Paranoid Rambling the Third
Playing for the Fanboys
by Richard Rouse III


Preface

This article was originally written immediately upon my returning from E3 in May of 1997.  This seems to be a fairly popular topics for designer/developers to "whine" about, yet it's also far and away the most popular/responded-to column of mine (as originally printed in Inside Mac Games.  Going to the show was on the one hand uplifting:  I picked up a copy of the latest Next Generation which had a very inspirational interview with Sid Meier in it, as well as a copy of Game Developer which contained a nifty Chris Crawford column, both of which covered similar ground to this column.  On the other hand, the show was hideously depressing as I wandered the fabulously-expensive booths (I heard that Sony's show expenses were $4 million) and looked at the awful, license-driven, derivative, poorly-conceived games that were everywhere.  Of course, wandering around E3 looking for innovative, break-through games is like going to the multi-plex in the middle of summer and wondering where all the good movies are.  I'm just ever-so-slightly less cynical now than I was then, but I think the concerns voiced in this column are still worth worrying about.  We're still just...

Playing for the Fanboys

My recent trip to the Electronic Entertainment Expo (often known simply as E3) in Atlanta did nothing to assuage my fears about the state of computer gaming today, and the dangerous path we as an industry are currently headed down.  To avoid confusion, I'm not talking about Macintosh gaming here, but gaming in general.  In fact, the phenomena I'm intent on discussing happens probably slightly less on the Mac, but its effects can be seen nonetheless.  This column is going to discuss a topic a lot of you probably don't want to hear, a theory which may be something you'd rather dismiss as just so many paranoid delusions. But, dag nabbit, it needs to be said.  And said again and again, until people realize the dangerous path we tread, which may lead to profitability in the short term, but will lead to industry recession - and an overall stifling of creativity and diversity - in the long term.  I call the phenomenon "Playing for the Fanboys."

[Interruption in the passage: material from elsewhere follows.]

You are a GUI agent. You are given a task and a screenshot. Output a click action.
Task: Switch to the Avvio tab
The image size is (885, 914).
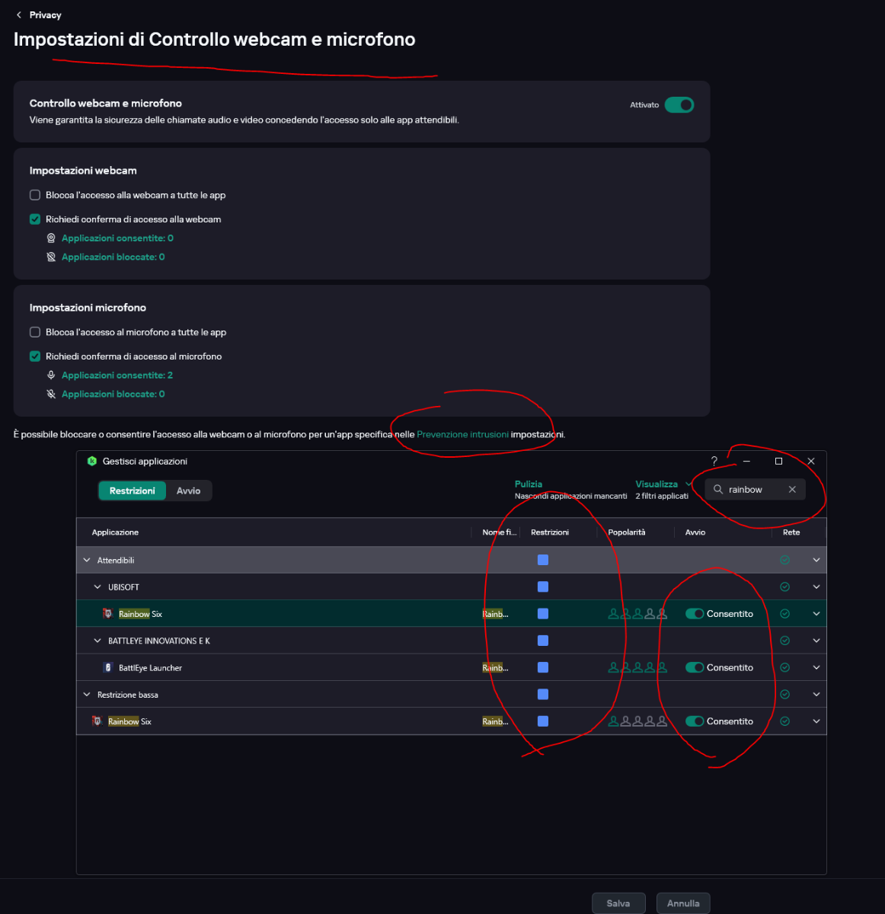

Portrait of the Fanboy as a Young Man

What's a fanboy, you ask?  In all likelihood, you, noble reader, are a fanboy.  I personally am a fanboy.  Being a fanboy is nothing to be ashamed of.  A fanboy is someone who is a fan of a particular entertainment medium to almost the point of obsession.  In my case, I'm a fanboy of four artistic media:  movies, heavy metal music, comic books, and, that's right, computer games.  Fanboys spend a lot of time following their artistic medium of choice, and often their appreciation of what has already come and gone in their favorite genre leads them to expect something, usually in no small degree self-referential, about future releases.

And there's nothing inherently wrong with the games that fanboys like.  The problem comes when a given industry - be it in the business of making films, music, sequential art, or interactive entertainment - devotes all its time to making games for these fanboys, all but ignoring any sort of a broader, society-wide audience.  It's then that I start worrying.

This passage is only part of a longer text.